___ TEXT SECTION ___

Baytex Energy Corp. (NYSE:BTE) Q2 2025 Earnings Call Transcript August 1, 2025
Operator: Good day, everyone. Thank you for standing by. This is the conference operator. Welcome to the Baytex Energy Corp. Second Quarter 2025 Financial and Operating Results Conference Call. [Operator Instructions] The conference is being recorded. [Operator Instructions] I would now like to turn the floor over to Brian Ector, Senior Vice President, Capital Markets and Investor Relations. Please go ahead.
Brian G. Ector: Thank you, Jamie. Good morning, and welcome to Baytex’s Second Quarter 2025 Earnings Call. I am joined today by Eric Greager, our President and Chief Executive Officer; Chad Kalmakoff, our Chief Financial Officer; and Chad Lundberg, our Chief Operating Officer. Before we begin, please note that our discussion today contains forward-looking statements within the meaning of applicable securities laws. I refer you to the advisories regarding forward-looking statements, oil and gas information and non-GAAP financial and capital management measures in yesterday’s press release. All dollar amounts referenced in our remarks are in Canadian dollars unless otherwise specified. And after our prepared remarks, we’ll open the call for questions from analysts. Webcast participants can also submit questions online, and we will address as many as time permits. With that, let me turn the call over to Eric.
Eric Thomas Greager: Thanks, Brian. Good morning, everyone. We delivered solid operational and financial results in the second quarter that reflect the quality of our assets as well as our focus on operational excellence. In the Pembina Duvernay, we achieved the highest 30-day peak oil rates recorded in the West Shale Basin. These results validate our technical and operational advances, and help demonstrate the exceptional resource potential within our portfolio. Beyond the Duvernay, the teams consistently delivered solid execution across our operations. Heavy oil production grew by 7% quarter-over-quarter, while our Eagle Ford team delivered 2 more strong refracs at half the cost of new wells. The commodity backdrop in Q2 was soft with WTI averaging USD 64 per barrel.
In this volatile environment, we remain focused on capital discipline, prioritizing free cash flow and reducing net debt. Our second quarter results demonstrate our resiliency through commodity price cycles, while maintaining capital flexibility. Let me turn the call over to Chad Kalmakoff for our financial results.
Chad L. Kalmakoff: Thanks, Eric. We delivered second quarter financial results consistent with our full year plan. Adjusted funds flow was $367 million or $0.48 per basic share, and we generated net income of $152 million. We generated $3 million in free cash flow and returned $21 million to shareholders, including $4 million in share repurchases and $17 million in quarterly dividends. Balance sheet strength remains a priority. Net debt decreased $96 million or 4% to $2.3 billion, supported by a strengthening Canadian dollar. We repurchased USD 41 million of our 8.5% long-term notes during the quarter as part of our systematic approach to debt reduction. We maintain substantial financial flexibility with USD 1.1 billion in credit facility capacity that is less than 25% drawn and matures in June 2029.
Our long-term debt maturity profile provides significant runway with our earliest note maturity in April of 2030. Let me turn the call over to Chad Lundberg for our operating results.

___ DATA SEGMENT ___

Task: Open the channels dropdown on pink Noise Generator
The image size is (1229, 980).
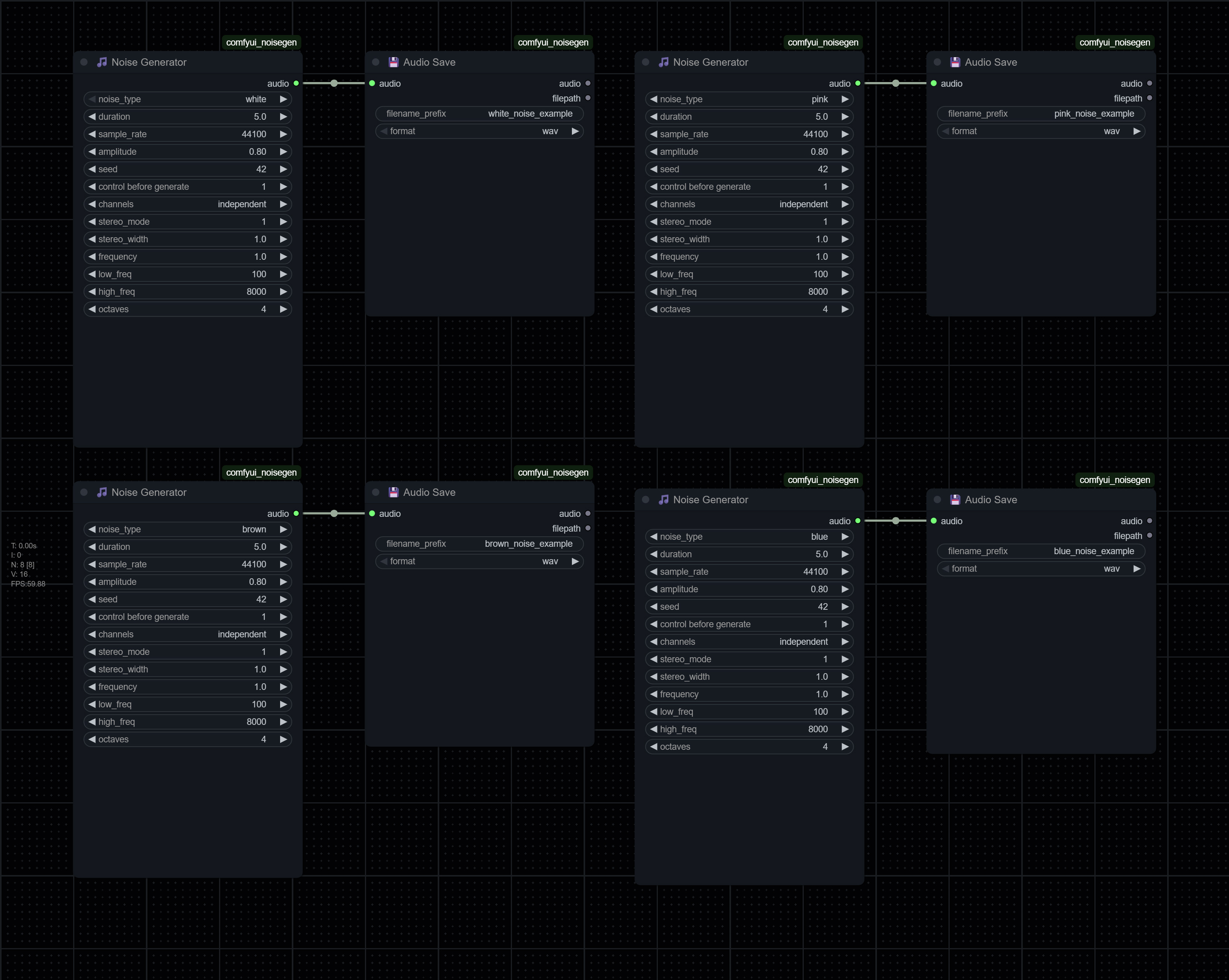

___

PROBLEM SET:
A. Summarize the call transcript in two sentences.
B. Reproduce the call transcript word for word from "Baytex Energy Corp. (NYSE:BTE)" to "Please go ahead.".
The listing isn't needed for any of this.

IN RESPONSE:
A. Baytex Energy Corp.'s second-quarter 2025 call reported the highest 30-day peak oil rates recorded in the West Shale Basin from its Pembina Duvernay wells, 7% quarter-over-quarter growth in heavy oil production, and two Eagle Ford refracs at half the cost of new wells, while WTI averaged USD 64 per barrel. On the financial side, adjusted funds flow was $367 million, net income was $152 million, and net debt fell 4% to $2.3 billion, with the earliest note maturity in April 2030.

B.
Baytex Energy Corp. (NYSE:BTE) Q2 2025 Earnings Call Transcript August 1, 2025
Operator: Good day, everyone. Thank you for standing by. This is the conference operator. Welcome to the Baytex Energy Corp. Second Quarter 2025 Financial and Operating Results Conference Call. [Operator Instructions] The conference is being recorded. [Operator Instructions] I would now like to turn the floor over to Brian Ector, Senior Vice President, Capital Markets and Investor Relations. Please go ahead.